→ Work order
Repeat only the stretch of lines below that runs from the line with "Reload the Google Meet page" through the line with "Click the 5xx RCPT error minutes field", unaltered.

→ Data extract

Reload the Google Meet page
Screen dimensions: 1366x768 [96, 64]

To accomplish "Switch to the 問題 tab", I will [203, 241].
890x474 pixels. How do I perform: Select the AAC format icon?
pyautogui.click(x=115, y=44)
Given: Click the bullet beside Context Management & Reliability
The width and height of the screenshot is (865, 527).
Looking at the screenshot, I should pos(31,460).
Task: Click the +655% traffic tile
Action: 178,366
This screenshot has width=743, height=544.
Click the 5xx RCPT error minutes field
--
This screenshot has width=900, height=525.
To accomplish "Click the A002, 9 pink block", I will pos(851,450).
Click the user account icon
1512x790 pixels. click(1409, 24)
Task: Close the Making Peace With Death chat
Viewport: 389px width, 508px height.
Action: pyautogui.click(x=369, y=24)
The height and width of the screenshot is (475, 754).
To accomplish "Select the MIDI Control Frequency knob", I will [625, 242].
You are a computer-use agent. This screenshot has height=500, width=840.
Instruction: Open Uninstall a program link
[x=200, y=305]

→ Response below
Reload the Google Meet page
Screen dimensions: 1366x768 [96, 64]

To accomplish "Switch to the 問題 tab", I will [203, 241].
890x474 pixels. How do I perform: Select the AAC format icon?
pyautogui.click(x=115, y=44)
Given: Click the bullet beside Context Management & Reliability
The width and height of the screenshot is (865, 527).
Looking at the screenshot, I should pos(31,460).
Task: Click the +655% traffic tile
Action: 178,366
This screenshot has width=743, height=544.
Click the 5xx RCPT error minutes field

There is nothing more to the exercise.